INTEC   05402
INSTITUTO DE DESARROLLO TECNOLOGICO PARA LA INDUSTRIA QUIMICA
Unidad Ejecutora - UE
artículos
Título:
Optimal Management of Logistic Activities in Multi-Site Environments
Autor/es:
DONDO, RODOLFO; MENDEZ, CARLOS; CERDÁ, JAIME
Revista:
COMPUTERS AND CHEMICAL ENGINEERING
Editorial:
Elsevier
Referencias:
Año: 2007
ISSN:
0098-1354
Resumen:
Abstract: The new emerging area of Enterprise Wide Optimization (EWO) has focused the attention in effectively solving the combined production/distribution scheduling problem. The importance of logistic activities performed in multi-site environments comes from the relative magnitude of the associated pickup and delivery costs and the good chance of getting large savings on such expenses.

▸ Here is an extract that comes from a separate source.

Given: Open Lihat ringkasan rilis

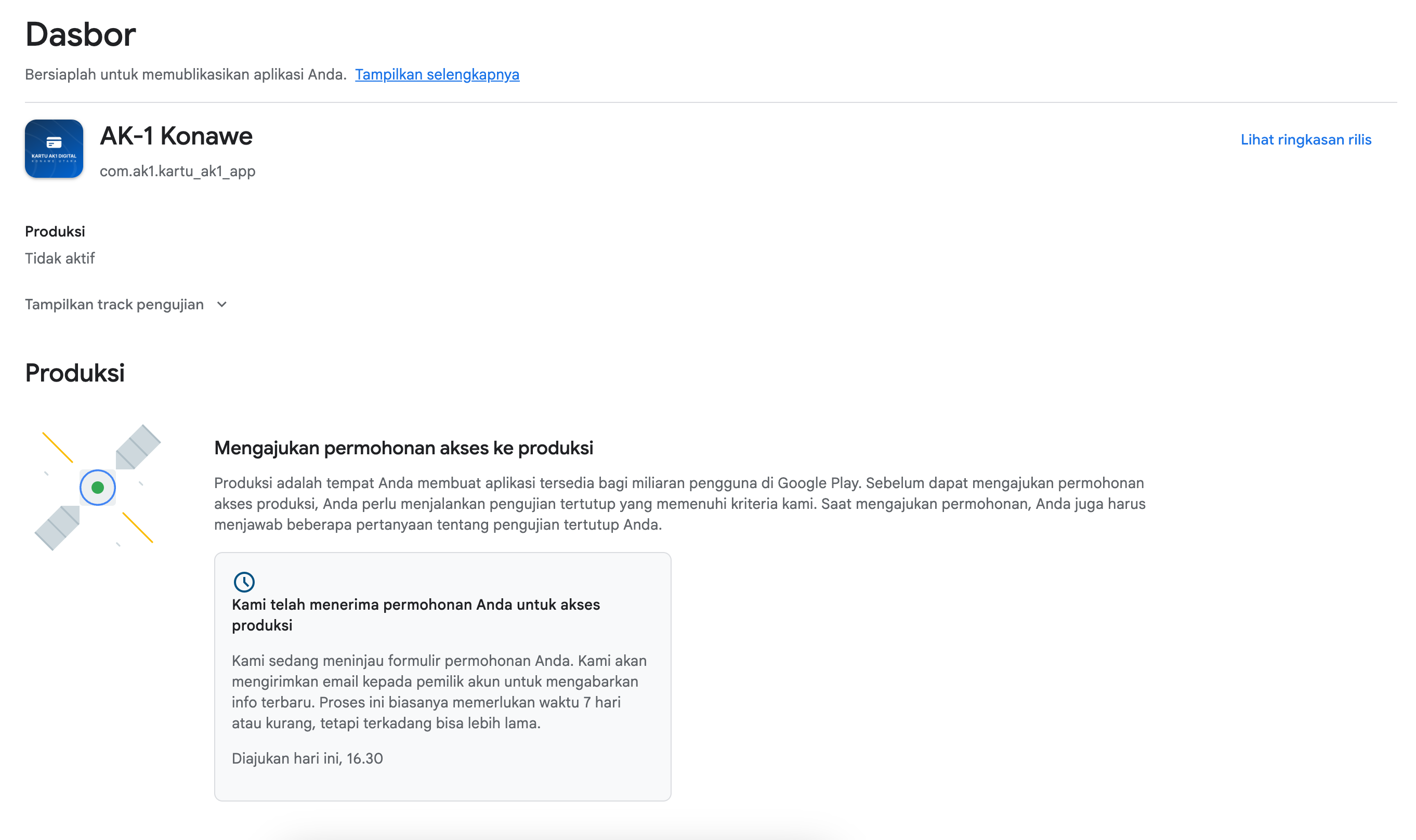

This paper first develops a rigorous MILP mathematical formulation for the multiple vehicle time window-constrained pickup and delivery (MVPDPTW) problem. The approach is able to account for many-to-many transportation requests, pure pickup and delivery tasks, heterogeneous vehicles and multiple depots. Optimal solutions for a variety of benchmark problems with cluster/random distributions of pickup & delivery locations and limited sizes in terms of customer requests and vehicles have been discovered. However, the computational cost exponentially grows with the number of requests. For large-scale m-PDPTW problems, a local search improvement algorithm to steadily get a better solution through two evolutionary steps is also presented. In the first step, the neighborhood structure around the starting solution is generated by implicitly performing multiple, non-balanced request exchanges among nearby trips, and fully explored to find the best neighbor (the improvement step). In the second stage, a new neighborhood developed by reordering nodes on every individual route is considered (the intensification step). If a better set of routes is found, both steps are repeated until no improved solution is discovered. A well-defined neighborhood structure on each step permits to identify not only the feasible moves (the problem variables) but also the solution space (the problem constraints) to be explored. In this way, manageable MILP mathematical formulations for both subproblems have been developed and solved through an efficient branch-and-bound algorithm. To decrease the likelihood of getting stuck in a poor local optimal, a mixed-mode is activated whenever the normal mode fails to find a better neighbor. A significant number of large-scale m-PDPTW benchmark problems, some of them including up to 100 transportation requests, multiple depots and different vehicle-types, were successfully solved within acceptable CPU times.